Why do so many Prince George's residents continue to support the county police -- despite ongoing controversies over shootings, false arrests and beatings, such as the one involving a University of Maryland student that was caught on cellphone video?
A clue can be found in how Police Chief Roberto Hylton handled the most recent controversy. Within days of the video becoming public, he summoned to his headquarters in Landover community leaders representing tens of thousands of residents spread over 500 square miles. Just two years on the job, and he had pulled off a feat that few, if any, county officials could match.
He showed the video at the meeting and then, to give the audience a better idea of what his officers are up against, showed videos taken by police of Maryland students on a rampage in College Park after basketball games in 2002 and 2005.
According to participants that I interviewed, Hylton then opened the floor to questions and comments.
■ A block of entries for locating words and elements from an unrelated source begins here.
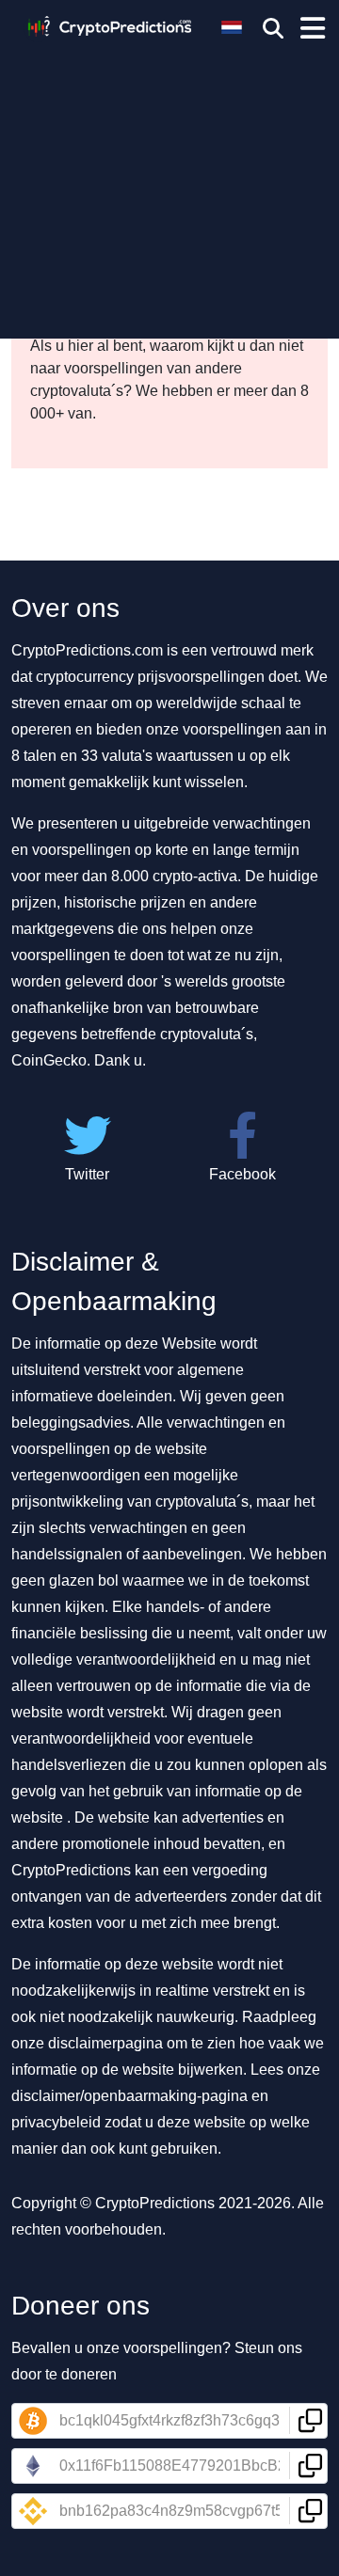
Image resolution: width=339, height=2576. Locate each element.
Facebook (242, 1174)
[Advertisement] (169, 183)
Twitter (87, 1174)
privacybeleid (56, 2122)
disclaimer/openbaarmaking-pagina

By the time the meeting ended three hours later, the chief had received far more compliments than criticism.
"We felt good that he called us in," said Pat O'Neal, president of both the Windbrook Area Citizens Association in Clinton and the Police District 4 Citizens Advisory Council. "The police seem to be doing more listening."
No one excused the police behavior. Based on the video, most participants concluded that the student did nothing to provoke the attack -- although one of them wondered why, of all the people on the scene, the cellphone video just happened to be following this particular student as he skipped his way to the confrontation with police.
The county police internal affairs department, the states attorney's office and the FBI are investigating the matter.
Last year, the Justice Department ended nearly a decade of monitoring the county police for use of excessive force after concluding that the county had "developed a system of accountability" and had demonstrated a "commitment to constitutional policing and fairness." Such claims now appear premature at best.
And yet, Hylton was cheered when he made a boiler-plate declaration used by so many chiefs before him: that police brutality would not be tolerated. So why give him the benefit of the doubt?
"The incident involving the student at Maryland was appalling to most of us, but we will not blame the whole department for the bad judgments of a few," said LaVerne Williams, president of the Lewisdale Citizens Association near Hyattsville.
The beating did not generate the same level of outrage in Prince George's as it did in other places, in part because so many residents are sick of Maryland students and their postgame antics. There also was no racial component that could have inflamed the situation, because the student was white and the skin color of the officers was blocked by riot gear.
"I don't condone the actions of the officers we saw on the videotape, but I have seen those students riot, and it's frightening," said Morgan Gale, a restaurant owner and president of the Calvert Hills Citizens Association in College Park. "They're already primed from partying after a game, then they go to bars, and that's when anything can happen."
"When I saw the video of the police beating the student, I said, 'Oh, my God, this is horrible,'" O'Neal said. "At the same time, I'm thinking: I attended Howard University, and if we had congregated in the middle of the street and blocked traffic after a game, police would have arrested everybody, and we would have been expelled from school."
According to those who know him, Hylton understands that when residents get to know police officers on a first-name basis, they are less inclined to criticize an entire department for the misbehavior of individuals. Still, residents are exasperated with having to pay millions and millions of dollars to compensate victims of police brutality. And stopping the pattern of misconduct will require systemic changes in the department.
The message to Hylton from civic leaders: Be proactive. Don't just promise to punish abusive cops, but nip the problems in the bud.
Hylton had first brought the civic leaders together last year to announce that police and community cooperation had contributed to a steep drop in crime. The strategy appears to be paying political dividends as well.